Okay, so "Ella es conductora de autobús" and "Ella es conductor de autobús" sound and mean the same. That didn't really come out from your earlier comment.
"Conductor de autobuses" sounds a bit odd to me, like "buses driver" would in English, that's why I was asking for your dialect.
What else would a dialect be?
The term variety is a neutral way of referring to linguistic differences among speakers of the same language. The use of the term variety is intended to avoid the ambiguity and lack of univocity of terms such as language or dialect, since there are no unambiguous criteria to decide when two varieties should be considered as the same language or dialect, or as different languages or dialects.
It is correct to say that Spanish is a dialect of Latin as much as Italian is.
Also is correct to say that Valencian is a dialect of Catalan.
So the term dialect is ambiguous.
The issue about the phrase we are talking about is not related to the concept of dialect at all.
As a native Spanish speaker, I do not let myself be guided by the way a phrase sounds to me.

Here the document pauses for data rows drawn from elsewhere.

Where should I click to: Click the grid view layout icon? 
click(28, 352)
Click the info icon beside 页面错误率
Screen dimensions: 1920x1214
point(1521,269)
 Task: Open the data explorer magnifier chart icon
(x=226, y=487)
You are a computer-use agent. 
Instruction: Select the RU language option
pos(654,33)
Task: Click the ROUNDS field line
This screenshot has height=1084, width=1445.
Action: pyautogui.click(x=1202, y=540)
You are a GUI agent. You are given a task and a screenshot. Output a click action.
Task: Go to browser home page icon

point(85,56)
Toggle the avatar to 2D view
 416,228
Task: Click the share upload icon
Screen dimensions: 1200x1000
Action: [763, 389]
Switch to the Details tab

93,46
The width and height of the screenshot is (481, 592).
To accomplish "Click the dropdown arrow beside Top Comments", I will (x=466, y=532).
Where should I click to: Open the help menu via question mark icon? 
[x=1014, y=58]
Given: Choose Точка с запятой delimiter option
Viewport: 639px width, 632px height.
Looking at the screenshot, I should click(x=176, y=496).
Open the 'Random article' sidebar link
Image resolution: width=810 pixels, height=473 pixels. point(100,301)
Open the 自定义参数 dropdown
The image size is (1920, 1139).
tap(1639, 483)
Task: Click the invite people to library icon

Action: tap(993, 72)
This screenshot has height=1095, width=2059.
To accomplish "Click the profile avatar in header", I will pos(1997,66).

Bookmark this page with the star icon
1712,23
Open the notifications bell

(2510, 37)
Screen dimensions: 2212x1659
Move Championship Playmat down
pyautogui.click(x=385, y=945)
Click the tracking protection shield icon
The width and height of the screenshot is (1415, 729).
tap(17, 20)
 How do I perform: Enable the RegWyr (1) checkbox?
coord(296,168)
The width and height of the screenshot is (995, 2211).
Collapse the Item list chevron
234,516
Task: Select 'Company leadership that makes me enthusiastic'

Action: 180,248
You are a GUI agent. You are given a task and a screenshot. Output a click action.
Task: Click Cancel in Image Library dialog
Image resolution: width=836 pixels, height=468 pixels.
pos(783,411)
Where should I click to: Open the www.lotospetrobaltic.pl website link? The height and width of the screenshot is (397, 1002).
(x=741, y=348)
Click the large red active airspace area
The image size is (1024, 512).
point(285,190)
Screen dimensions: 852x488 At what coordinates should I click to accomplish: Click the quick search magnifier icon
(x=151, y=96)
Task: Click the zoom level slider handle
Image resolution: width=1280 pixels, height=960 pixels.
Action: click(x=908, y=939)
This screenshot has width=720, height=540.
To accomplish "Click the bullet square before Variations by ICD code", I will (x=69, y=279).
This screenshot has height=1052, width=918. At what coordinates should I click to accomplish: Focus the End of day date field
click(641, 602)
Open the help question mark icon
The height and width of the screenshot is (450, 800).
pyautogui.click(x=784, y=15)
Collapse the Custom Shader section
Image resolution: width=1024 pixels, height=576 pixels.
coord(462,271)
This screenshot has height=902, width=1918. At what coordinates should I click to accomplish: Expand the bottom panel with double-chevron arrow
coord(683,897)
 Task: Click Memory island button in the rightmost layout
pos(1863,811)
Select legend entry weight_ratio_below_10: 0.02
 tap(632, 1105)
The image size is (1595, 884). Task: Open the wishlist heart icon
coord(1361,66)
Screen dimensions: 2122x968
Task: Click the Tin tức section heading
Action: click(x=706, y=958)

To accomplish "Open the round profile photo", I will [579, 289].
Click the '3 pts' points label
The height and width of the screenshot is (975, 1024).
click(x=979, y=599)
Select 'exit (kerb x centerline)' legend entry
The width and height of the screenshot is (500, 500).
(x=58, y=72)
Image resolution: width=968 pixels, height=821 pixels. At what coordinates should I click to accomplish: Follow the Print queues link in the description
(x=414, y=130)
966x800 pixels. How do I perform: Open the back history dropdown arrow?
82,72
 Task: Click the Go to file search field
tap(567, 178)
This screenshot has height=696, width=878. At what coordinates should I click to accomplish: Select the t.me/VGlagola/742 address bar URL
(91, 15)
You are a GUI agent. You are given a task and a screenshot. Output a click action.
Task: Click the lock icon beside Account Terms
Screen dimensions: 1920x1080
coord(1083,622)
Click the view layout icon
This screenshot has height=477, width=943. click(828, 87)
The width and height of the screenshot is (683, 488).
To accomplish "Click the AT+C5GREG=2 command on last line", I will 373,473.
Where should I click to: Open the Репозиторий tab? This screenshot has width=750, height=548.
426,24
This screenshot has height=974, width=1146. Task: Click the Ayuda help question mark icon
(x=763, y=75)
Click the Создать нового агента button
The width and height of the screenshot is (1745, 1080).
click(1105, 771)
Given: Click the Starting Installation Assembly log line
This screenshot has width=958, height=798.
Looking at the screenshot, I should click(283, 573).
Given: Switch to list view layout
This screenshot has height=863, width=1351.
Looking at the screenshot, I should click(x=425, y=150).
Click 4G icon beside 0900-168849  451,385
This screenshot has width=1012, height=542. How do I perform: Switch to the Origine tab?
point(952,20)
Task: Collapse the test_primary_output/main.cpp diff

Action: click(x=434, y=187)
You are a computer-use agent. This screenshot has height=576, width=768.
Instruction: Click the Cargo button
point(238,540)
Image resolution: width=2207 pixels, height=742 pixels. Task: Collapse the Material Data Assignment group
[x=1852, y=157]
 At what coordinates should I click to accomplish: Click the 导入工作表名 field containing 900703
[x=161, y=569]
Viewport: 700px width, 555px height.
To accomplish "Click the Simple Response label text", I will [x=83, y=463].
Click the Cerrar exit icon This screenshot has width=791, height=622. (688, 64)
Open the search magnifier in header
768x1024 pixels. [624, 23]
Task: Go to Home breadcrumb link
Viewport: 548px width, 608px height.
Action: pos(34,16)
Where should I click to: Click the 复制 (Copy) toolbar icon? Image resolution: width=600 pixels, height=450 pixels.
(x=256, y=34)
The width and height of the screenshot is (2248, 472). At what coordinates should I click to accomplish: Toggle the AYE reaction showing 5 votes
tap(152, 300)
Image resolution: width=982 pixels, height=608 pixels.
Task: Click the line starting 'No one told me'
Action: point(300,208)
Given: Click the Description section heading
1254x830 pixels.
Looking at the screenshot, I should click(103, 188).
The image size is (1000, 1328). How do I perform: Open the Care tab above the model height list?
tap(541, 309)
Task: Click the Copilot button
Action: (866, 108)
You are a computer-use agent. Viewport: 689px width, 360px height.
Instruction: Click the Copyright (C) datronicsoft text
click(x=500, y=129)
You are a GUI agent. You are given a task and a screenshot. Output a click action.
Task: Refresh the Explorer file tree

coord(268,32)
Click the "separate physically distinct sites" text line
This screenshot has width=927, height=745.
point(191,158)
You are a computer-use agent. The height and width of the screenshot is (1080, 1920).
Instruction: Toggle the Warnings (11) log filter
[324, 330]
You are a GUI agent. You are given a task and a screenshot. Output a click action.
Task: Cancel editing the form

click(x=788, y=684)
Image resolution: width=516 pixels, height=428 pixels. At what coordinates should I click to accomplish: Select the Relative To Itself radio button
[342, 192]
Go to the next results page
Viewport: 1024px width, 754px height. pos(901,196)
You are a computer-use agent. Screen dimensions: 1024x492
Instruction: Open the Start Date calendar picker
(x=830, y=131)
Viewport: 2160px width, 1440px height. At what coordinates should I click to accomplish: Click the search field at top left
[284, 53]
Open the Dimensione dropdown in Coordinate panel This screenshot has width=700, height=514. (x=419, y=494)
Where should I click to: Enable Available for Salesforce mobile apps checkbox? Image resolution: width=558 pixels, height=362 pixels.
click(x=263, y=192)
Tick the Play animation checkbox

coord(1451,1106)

It is Ok If you prefer to say Conductor de autobús because that is correct.
But it is fine to say Conductor de autobuses too.
In English you would say computer programmer, for example. But in Spanish we would say programador de computadoras.
linguistic differences among speakers of the same language
That is what I said. That is what you said with "idioms, regionalisms, and words". Why are you making me unhappy? :c
Okay, where did you learn Spanish?
The term Variety not dialect.
But it does not matter. It is much more important that you feel happy. :-)
I wasn't sure whether or not to use the indefinite article. In the English sentence, the noun bus has an adjective - driver. In the Spanish sentence, autobús is an object of a preposition. The article is used when the profession (driver in this case) has a modifier (bus). Also, I used autobuses. I think I have seen similar sentences in which the Spanish translation used the plural. Also, if we phrase the sentence like the Spanish, it is "a driver of buses."